The man accused of the second-degree murder of Vincent Belanger-Dompierre in April 2018 told police he believed he was going to be killed over some missing cocaine, court heard this week as Vincent Ward's trial continued.
In a video of a police interview that began around 7 a.m. on April 26, 2018 — just a few hours after Belanger-Dompierre was shot and killed in Labrador City — an emotional Ward struggles to explain what happened leading up to Belanger-Dompierre's death.
In the video, played for the jury in Supreme Court this week, RCMP Supt. Tom Warren, an inspector at the time, asked Ward why he was there.
"Bad decisions," replied Ward.
Warren, testifying this week, said it was clear Ward — who was picked up by police early that morning outside the Pine Avenue house where Belanger-Dompierre was shot — was under the influence of some drug. Warren said the interview had to be stopped twice as Ward was incoherent and hard to understand.
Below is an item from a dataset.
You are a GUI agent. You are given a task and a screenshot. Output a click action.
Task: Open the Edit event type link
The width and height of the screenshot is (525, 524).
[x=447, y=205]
In the video, Ward breaks down quickly and says he was being extorted, following a spiral of hard drugs and drinking after his father's death.
He tells police that Belanger-Dompierre was a biker who wanted to start his own biker chapter and had shut down other drug dealers. Belanger-Dompierre seemed like a good person when they met earlier in 2018, said Ward, but in the week leading up the shooting he told Ward that a kilogram of cocaine had gone missing. Ward told the officers Belanger-Dompierre had set him up to take the fall with the bikers who had supplied the cocaine.
For four days, Ward said, he and others in the Pine Avenue house on Pine Avenue took turns standing guard. The night before the shooting, Ward told police, he had a beer or two, some cocaine and about 20 speed pills.
Around 9:30 p.m. on April 25, 2018, he drove to his home to get a couple of guns to protect himself from the people he was told were coming for him. Ward said he grabbed his .22-calibre rifle — which he told police was unloaded — and his .270-calibre rifle.
"I was still pretty scared of the fact that them bikers were coming for me," Ward said in the interview.
If he had run, Ward told police, he believed the people coming after him would kill his children.
After returning to the Pine Avenue house, Ward said he showed Belanger-Dompierre how to use his rifle and handed Belanger-Dompierre his .22. Ward said he told Belanger-Dompierre he couldn't kill someone and Belanger-Dompierre started laughing at him.
"I didn't want to kill no one. Didn't want to hurt no one," Ward said he told Belanger-Dompierre.
Belanger-Dompierre said, "f--k you," according to Ward, and reached for the gun, which is when Ward shot him.
During the police interview, Ward said he "lost it completely" after the shooting. He told police he ran downstairs to the house's drug stash, and opened a bag of speed.
"Went down, tore it open, ate like four or five speed pills," Ward told police. "I don't know how long I was eating those, sniffing that."
At that point, Warren testified, the interview was stopped, as Ward was becoming increasingly incoherent,. After Ward napped on the interview room couch, the interview continued.
Ward then went over the shooting again, adding some details and changing others. He said he gave Belanger-Dompierre the .22 rifle, turned his back to get the other gun, and then turned around to see Belanger-Dompierre pointing the rifle at him, smiling.
Ward told officers Belanger-Dompierre said, "You're the one that's gonna die," which is when Ward shot him. When Ward finished recounting his version of events, the officer reminded Ward that he'd said earlier the .22 he'd handed Belanger-Dompierre was unloaded. Ward confirmed it was.
Ward told police he was livid about what happened.
"I just shot a man that was supposed to be my best friend," Ward said in the 2018 interview.
Not knowing what to do, Ward said, he tried calling people on the phones in the house. He said he reached someone who recognized the number as belonging to Belanger-Dompierre and asked about him. Ward told officers he told the person, "He's dead. I shot him."
When asked about Ward's statement, Warren said there was no evidence of people involved in criminal organizations in Labrador West. When pressed by defence counsel, Warren said police don't know where the drugs came from or whether organized crime was involved.
During cross-examination, defence lawyer Mark Gruchy noted that Ward became increasingly incoherent during the interview, despite being in police custody. Warren agreed, saying the two breaks were because Ward couldn't be understood.
Cab driver testifies he thought call was prank
On Tuesday, the court heard testimony from Jeremy Dyson, who was driving a cab in Happy Valley-Goose Bay at the time. He said he got a call early in the morning of April 26 from a man who identified himself as Vincent Ward.
Dyson said Ward, whom he didn't know personally, said he was at cabin where something had gone wrong, and mentioned a body on the floor and hitting a trigger by mistake.
Dyson testified Ward asked him to find phone numbers for some other people but Dyson said he thought it was a prank call from someone who was intoxicated.
"I thought he was messed up and trying to freak me out or something," Dyson said.
After getting confusing calls and texts for more than an hour, Dyson testified, he blocked the number. He said he realized it wasn't a prank when the RCMP called him in for questioning.
The trial is scheduled to last at least another week.